[EXERCISE MATERIAL — start]

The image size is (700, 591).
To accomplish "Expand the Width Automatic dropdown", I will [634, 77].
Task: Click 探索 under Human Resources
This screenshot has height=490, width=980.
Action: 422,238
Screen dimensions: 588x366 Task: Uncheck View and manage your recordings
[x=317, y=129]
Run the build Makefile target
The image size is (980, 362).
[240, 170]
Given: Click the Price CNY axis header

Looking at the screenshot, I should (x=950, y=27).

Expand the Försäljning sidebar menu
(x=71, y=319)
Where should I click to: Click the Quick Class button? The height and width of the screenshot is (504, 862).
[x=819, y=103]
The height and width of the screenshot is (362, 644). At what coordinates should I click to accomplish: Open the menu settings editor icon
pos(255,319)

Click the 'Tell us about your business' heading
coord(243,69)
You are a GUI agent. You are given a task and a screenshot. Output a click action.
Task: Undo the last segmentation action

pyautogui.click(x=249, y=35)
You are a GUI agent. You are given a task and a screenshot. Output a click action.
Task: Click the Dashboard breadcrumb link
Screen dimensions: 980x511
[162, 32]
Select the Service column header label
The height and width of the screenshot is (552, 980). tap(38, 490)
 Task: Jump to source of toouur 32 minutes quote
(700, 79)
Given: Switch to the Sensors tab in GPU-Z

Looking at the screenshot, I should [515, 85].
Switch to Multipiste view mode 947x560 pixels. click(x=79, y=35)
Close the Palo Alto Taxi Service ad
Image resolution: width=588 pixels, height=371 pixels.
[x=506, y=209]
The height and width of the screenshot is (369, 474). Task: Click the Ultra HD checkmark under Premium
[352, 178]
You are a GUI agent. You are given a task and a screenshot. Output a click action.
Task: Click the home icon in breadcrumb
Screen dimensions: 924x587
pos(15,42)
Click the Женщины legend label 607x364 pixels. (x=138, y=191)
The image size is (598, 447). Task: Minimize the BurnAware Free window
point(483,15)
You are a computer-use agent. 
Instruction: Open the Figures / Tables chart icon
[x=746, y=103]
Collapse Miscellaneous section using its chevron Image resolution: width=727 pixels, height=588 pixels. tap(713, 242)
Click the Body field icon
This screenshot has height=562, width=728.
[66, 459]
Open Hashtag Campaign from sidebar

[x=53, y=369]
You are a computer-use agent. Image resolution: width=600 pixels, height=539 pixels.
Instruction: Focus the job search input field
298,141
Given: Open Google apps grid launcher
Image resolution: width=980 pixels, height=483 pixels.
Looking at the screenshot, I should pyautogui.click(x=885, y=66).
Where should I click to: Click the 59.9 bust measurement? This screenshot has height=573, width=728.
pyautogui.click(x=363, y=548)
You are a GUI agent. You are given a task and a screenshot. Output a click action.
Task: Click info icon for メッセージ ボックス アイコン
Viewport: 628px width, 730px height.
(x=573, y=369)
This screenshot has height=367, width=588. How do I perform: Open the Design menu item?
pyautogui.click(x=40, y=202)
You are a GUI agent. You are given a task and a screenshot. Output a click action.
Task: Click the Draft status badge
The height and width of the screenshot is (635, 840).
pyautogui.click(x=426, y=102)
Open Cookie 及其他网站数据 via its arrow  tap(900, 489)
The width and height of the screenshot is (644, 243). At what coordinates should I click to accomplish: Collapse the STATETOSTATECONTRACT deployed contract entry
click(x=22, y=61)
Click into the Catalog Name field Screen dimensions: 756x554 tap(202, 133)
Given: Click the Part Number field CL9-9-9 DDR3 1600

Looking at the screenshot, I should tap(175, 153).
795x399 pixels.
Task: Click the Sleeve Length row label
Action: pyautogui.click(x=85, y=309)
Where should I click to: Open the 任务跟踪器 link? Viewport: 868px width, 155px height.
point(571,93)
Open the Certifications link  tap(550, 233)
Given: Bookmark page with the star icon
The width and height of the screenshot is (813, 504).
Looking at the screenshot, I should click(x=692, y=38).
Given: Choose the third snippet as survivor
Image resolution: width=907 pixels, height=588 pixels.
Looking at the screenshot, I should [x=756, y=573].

[EXERCISE MATERIAL — finish]

[TO DO] Which of the lines above carry the string "computer"? Pick them out and copy them.

[SOLUTION FOR THIS EXERCISE]
You are a computer-use agent. 
You are a computer-use agent. Image resolution: width=600 pixels, height=539 pixels.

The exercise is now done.